Ink had first been injected into her skin when she was just 16.  Ali had a way of asking you for something she wanted repeatedly until all of your will to resist her broke down.  She had performed just such a trick on her mother to give her permission to get her first tattoo.  Ali was one of those people that "got" tattoos.  She understood that they weren't just pretty pieces of art, they were there to tell a story.  You endured the pain for what could be a mediocre doodle because it meant something to you.  Doesn't really matter how it comes out in the end, although obviously good art is desirable.  Before we were parted, Ali had no less than six tattoos, and every single one of them described a piece of her.


A lot of people have a scent, a certain odor that lingers with them.  Either naturally, or through religious use of some sort of perfume or aftershave.  Ali's scent was dependent on what "phase" she was in.  My time with her can be broken up into different eras.  Be it the "doll era", the "makeup era", or the "punk era"… each one had a different scent associated with it.  The most vivid and persistent of all of these was from the "Lush era".  Lush is a kind of organic/homemadey soap, shampoo, and other hygiene type products company.  They made a body powder named Karma.  It's what I would imagine a orange grove plopped down in Bangladesh might smell like.

Ali used to baptize herself in this fragrant powder after every shower, and it would completely fill the room she was in for hours.  At the same time, it wasn't really overpowering, it just sort of radiated out from her like a diffused aura.

I don't know if they still make it anymore, but I have a single can of it left over.  Like many of Ali's favorite things, I've adopted it as my own now, and will use it sparingly on occasion when I feel strong enough to tease what's left of my soul with her scent.  Remembering is a prized commodity, but it can also be torturous.

Her skin also had a taste.  No, this chapter isn't going to get any raunchier than it already has, but it's a fact. It was a sort of non-taste.  It was there, it was present, but similar to water.  It also had the same sort of nourishing effect on me.  Like my body was dehydrated, and completely devoid of love before meeting Ali.  I was withered, and weak from the deficit.  Almost immediately after tasting Ali's first kiss, my constitution bounced back.  Whatever switch in my brain controls the desire to thrive got toggled on, and my health quickly returned to me.  The parallels to every fairy tale that's ever resolved its conflict with a kiss were not lost on us.  We used to say we were in the luckiest, and we weren't wrong.

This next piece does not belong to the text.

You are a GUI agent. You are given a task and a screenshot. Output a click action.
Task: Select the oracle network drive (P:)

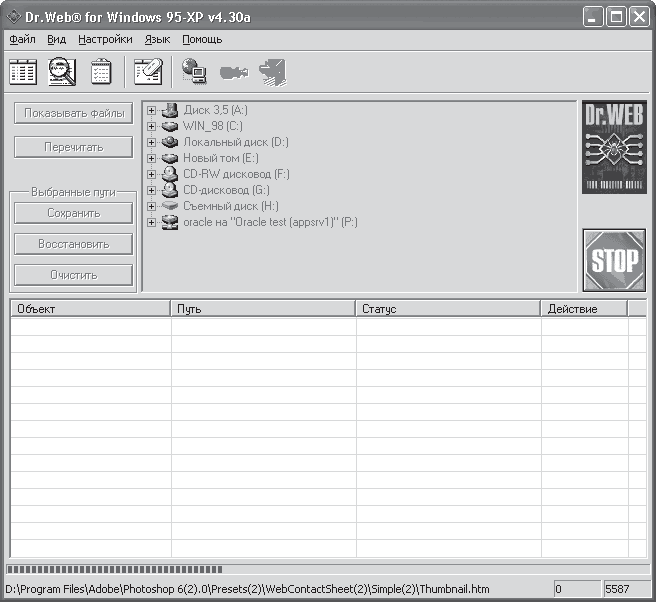pyautogui.click(x=270, y=222)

Although this section has been short, it's been a rather laborious affair.  Dredging up such specific and detailed memories causes a kind of mirage effect to my brain.  The past few nights I have fallen to sleep with illusory images of Ali's face, scars, and freckles just out of reach.  I understand that this may have seemed perhaps a little indulgent, maybe a little bit sappy.  Hell, maybe this whole book is.  But I think a story is nothing without details, especially this one.  We're all just wrapped in details.